Nvidia Stock Enters Technical Correction But Analysts Remain Bullish
Main points
- Nvidia stock has entered correction territory, which occurs when the stock price falls 10% from its peak.
- Despite the recent decline, analysts remain bullish on the chipmaking giant’s long-term prospects.
- The company’s shares fell slightly last week after Chinese regulators said they would investigate the company for possible violations of antitrust laws.
NVIDIA (NVDA) stock slide in correct Monday, but analysts remained bullish on the chipmaking giant.
Nvidia shares fell 2% to $131.48 on Monday, and have fallen about 12% since a record closing high of $148.88 on November 7. A technical correction is considered to have occurred when a stock price falls 10% from its peak.
Despite the recent stock market plunge, investors don’t seem worried about the long term. Analysts at Bank of America and Bernstein both called Nvidia a “top pick” on Monday, with price targets of $190 and $175 respectively. The consensus price target among the 20 brokers covering Nvidia tracked by Visible Alpha is around $176.

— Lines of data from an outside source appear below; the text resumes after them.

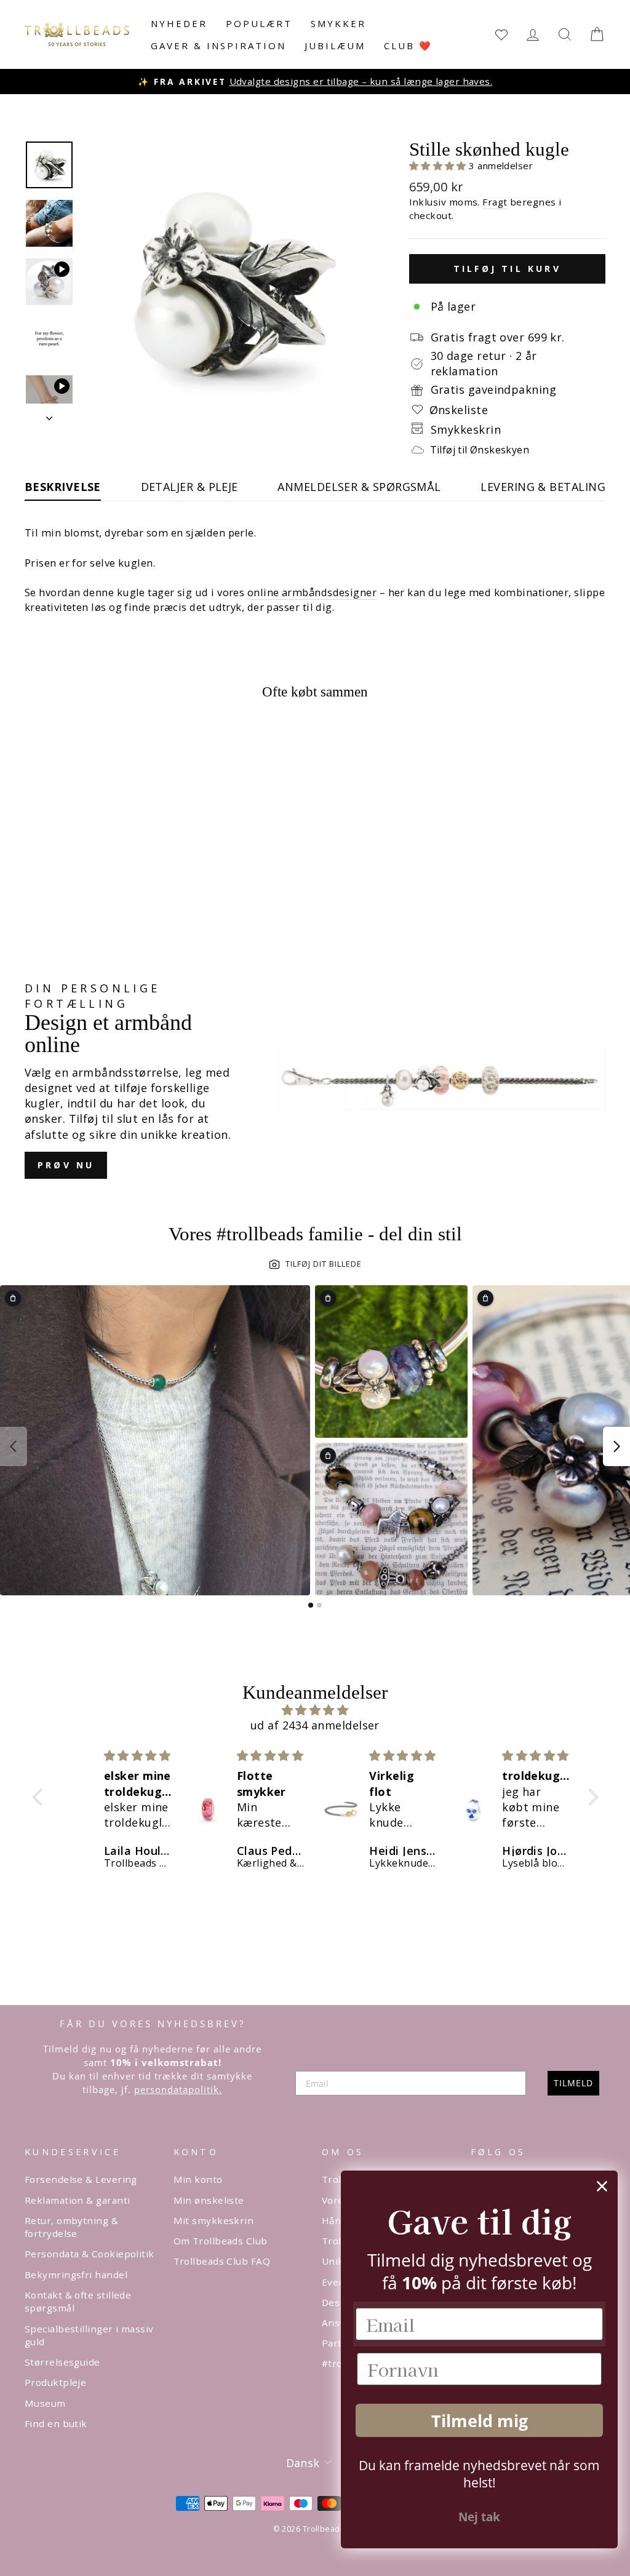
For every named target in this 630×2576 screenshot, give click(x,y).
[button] (439, 165)
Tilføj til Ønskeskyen (479, 450)
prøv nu (66, 1165)
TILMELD (573, 2083)
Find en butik (56, 2423)
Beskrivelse (63, 486)
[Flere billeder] (616, 1446)
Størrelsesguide (62, 2362)
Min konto (198, 2179)
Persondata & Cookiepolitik (89, 2253)
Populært (259, 23)
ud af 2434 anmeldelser (315, 1725)
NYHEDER (179, 23)
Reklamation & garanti (77, 2200)
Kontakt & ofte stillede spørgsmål (78, 2301)
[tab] (310, 1605)
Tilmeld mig (479, 2420)
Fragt (494, 202)
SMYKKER (338, 23)
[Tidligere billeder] (13, 1446)
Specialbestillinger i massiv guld (89, 2335)
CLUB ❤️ (408, 45)
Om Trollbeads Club (220, 2241)
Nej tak (479, 2517)
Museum (45, 2403)
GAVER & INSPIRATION (218, 45)
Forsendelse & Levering (81, 2179)
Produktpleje (55, 2382)
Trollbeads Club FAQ (222, 2261)
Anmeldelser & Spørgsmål (359, 486)
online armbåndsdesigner (312, 592)
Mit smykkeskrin (213, 2220)
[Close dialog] (602, 2186)
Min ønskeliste (208, 2200)
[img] (315, 1710)
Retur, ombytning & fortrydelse (71, 2226)
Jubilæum (335, 45)
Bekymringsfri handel (76, 2274)
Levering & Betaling (542, 486)
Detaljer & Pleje (189, 486)
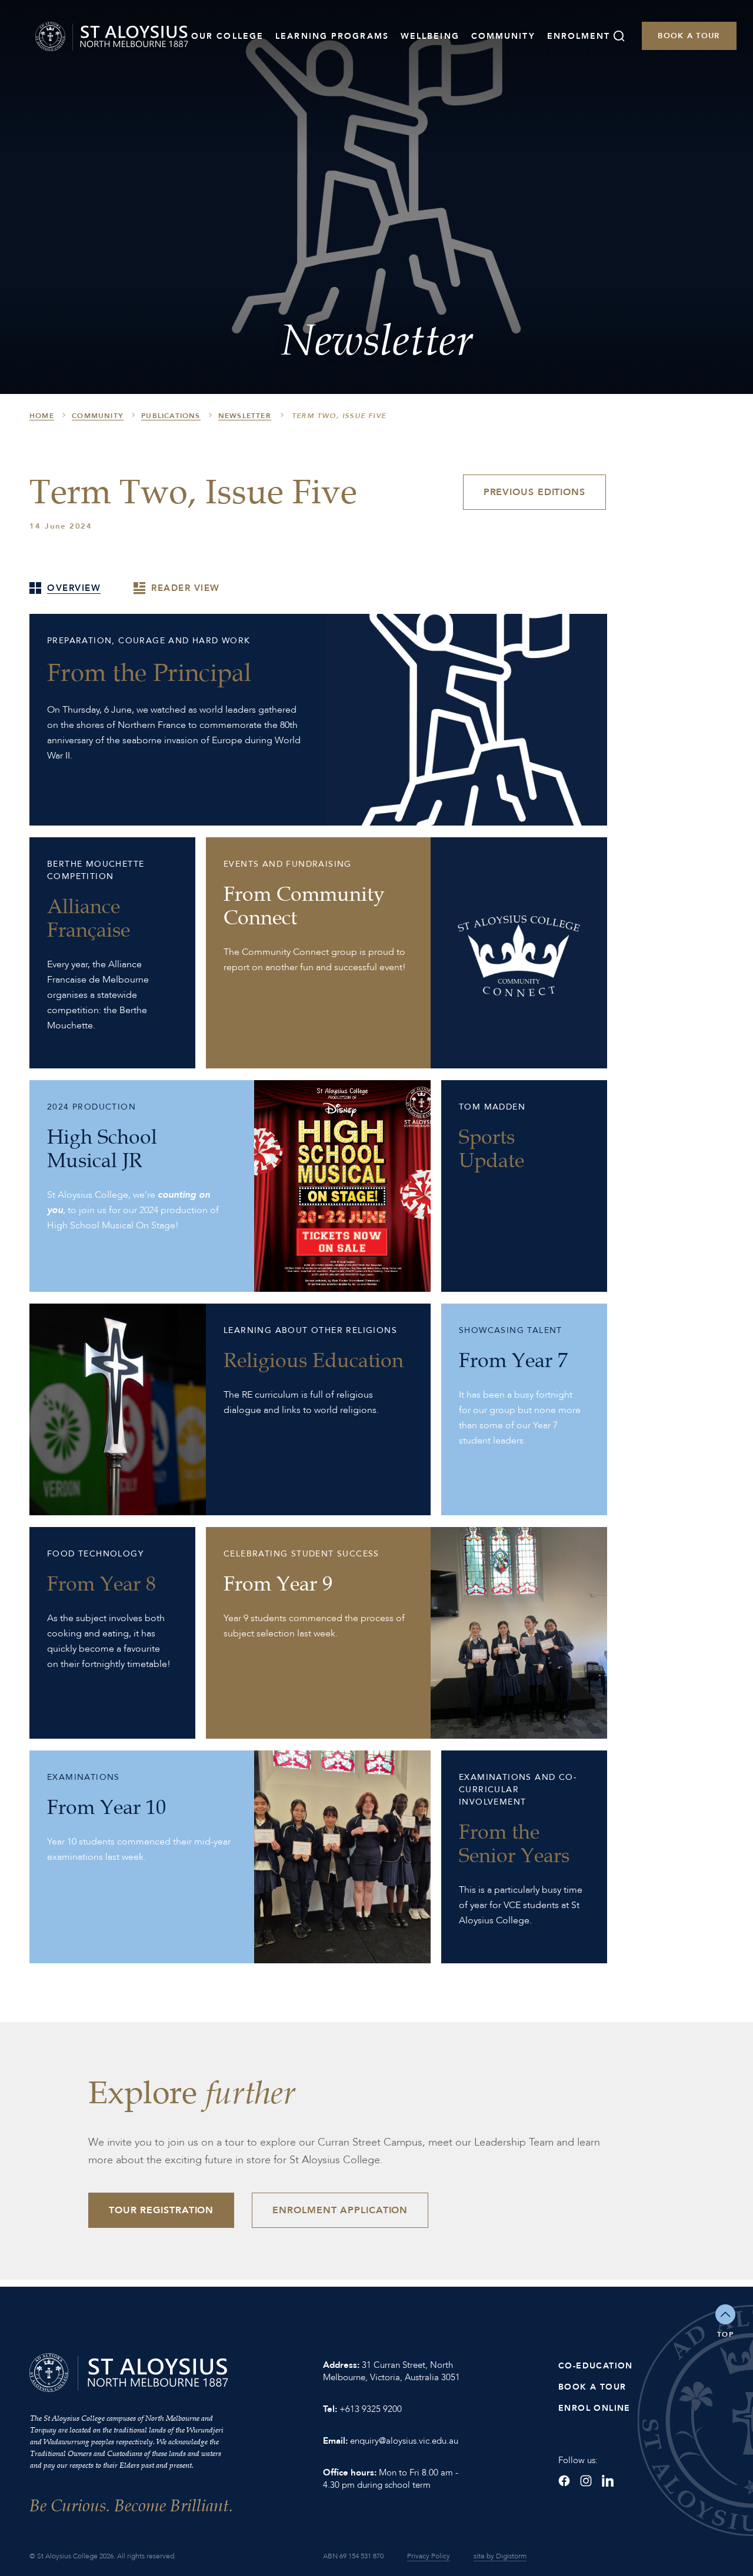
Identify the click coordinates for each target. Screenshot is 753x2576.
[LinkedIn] (608, 2481)
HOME (41, 415)
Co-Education (595, 2365)
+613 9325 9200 (370, 2409)
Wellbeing (430, 36)
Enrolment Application (340, 2210)
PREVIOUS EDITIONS (534, 492)
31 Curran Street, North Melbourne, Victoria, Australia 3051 (391, 2371)
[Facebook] (564, 2481)
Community (503, 36)
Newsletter (244, 415)
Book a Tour (688, 36)
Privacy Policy (428, 2556)
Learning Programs (332, 36)
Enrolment (579, 36)
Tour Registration (161, 2210)
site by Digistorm (500, 2556)
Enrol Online (594, 2408)
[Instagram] (586, 2481)
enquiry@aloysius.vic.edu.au (404, 2441)
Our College (227, 36)
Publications (170, 415)
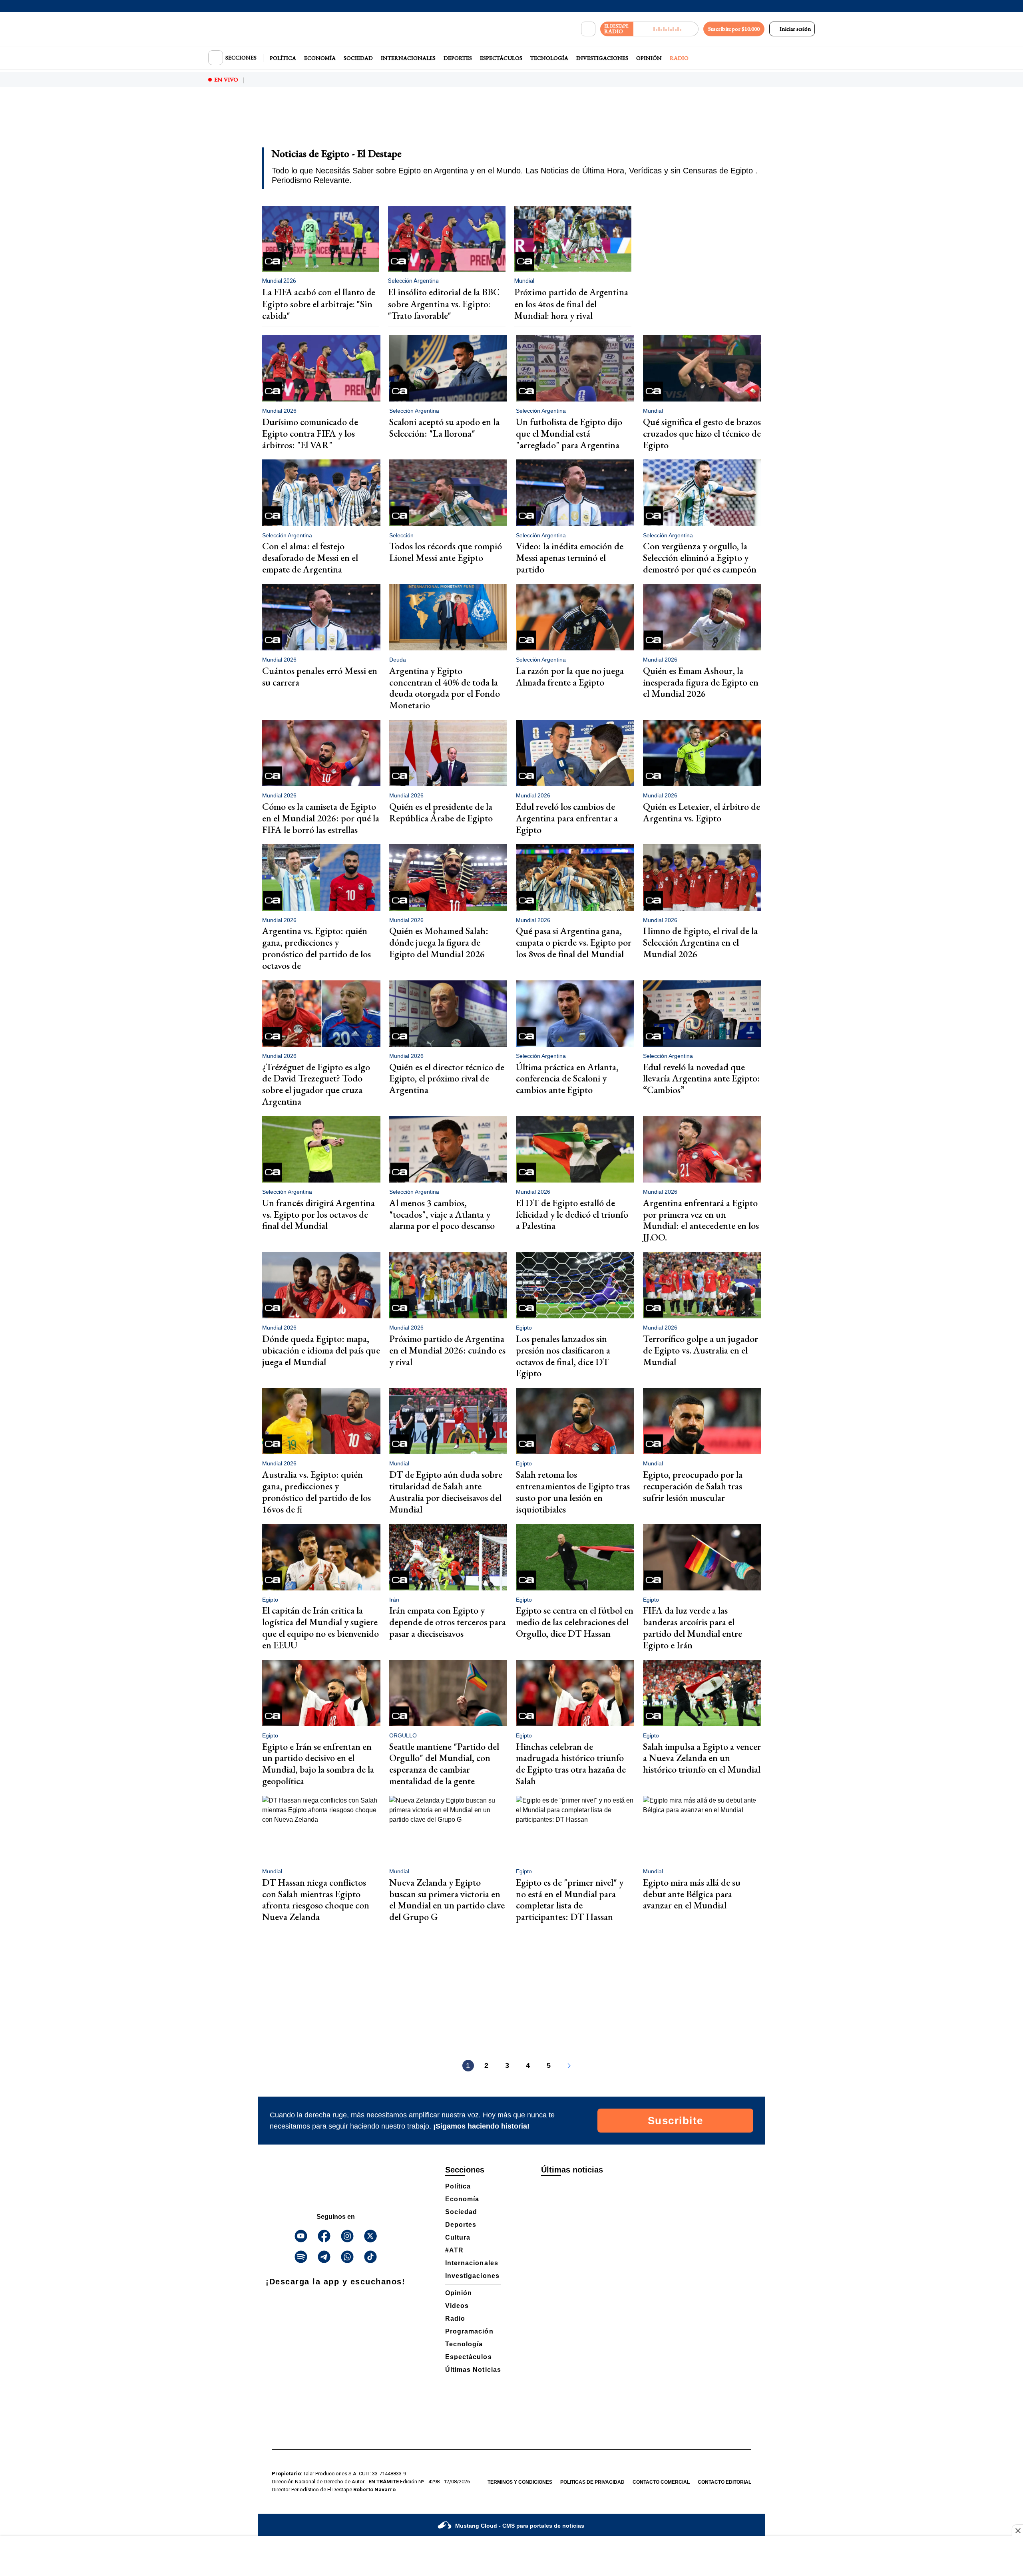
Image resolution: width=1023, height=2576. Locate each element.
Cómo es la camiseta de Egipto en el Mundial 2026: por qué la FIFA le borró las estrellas (320, 818)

Bernstein says 2025 could be a ‘very good year’ for Nvidia
Bernstein analysts acknowledged that Nvidia’s switch from Hopper chips to Blackwell chips has caused “recent anxiety,” but noted that “2025 looks like it could be a very good year.”
Last week, China’s State Administration for Market Regulation said Investigate the company Its acquisition of a network hardware manufacturer in 2020 may violate national antitrust laws Mellanx Technology. Still, Nvidia stock is set to rise 165% by 2024.